• [Material]:

####################

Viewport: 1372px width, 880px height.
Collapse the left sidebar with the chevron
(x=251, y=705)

####################

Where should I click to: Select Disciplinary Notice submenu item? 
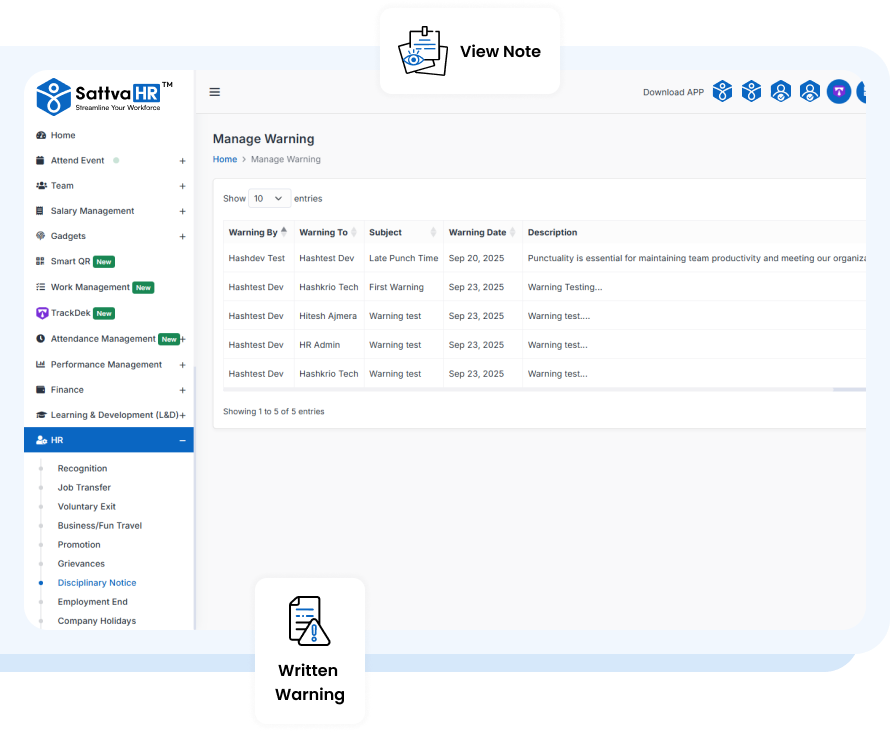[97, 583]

####################

• [What to produce]: Rewrite the lines of the material beginning with the line containing "Viewport: 1372px width, 880px height." and running through the line containing "(x=251, y=705)", changing "sidebar" to "navigation panel" and leaving everything else unchanged.

• [Result]:
Viewport: 1372px width, 880px height.
Collapse the left navigation panel with the chevron
(x=251, y=705)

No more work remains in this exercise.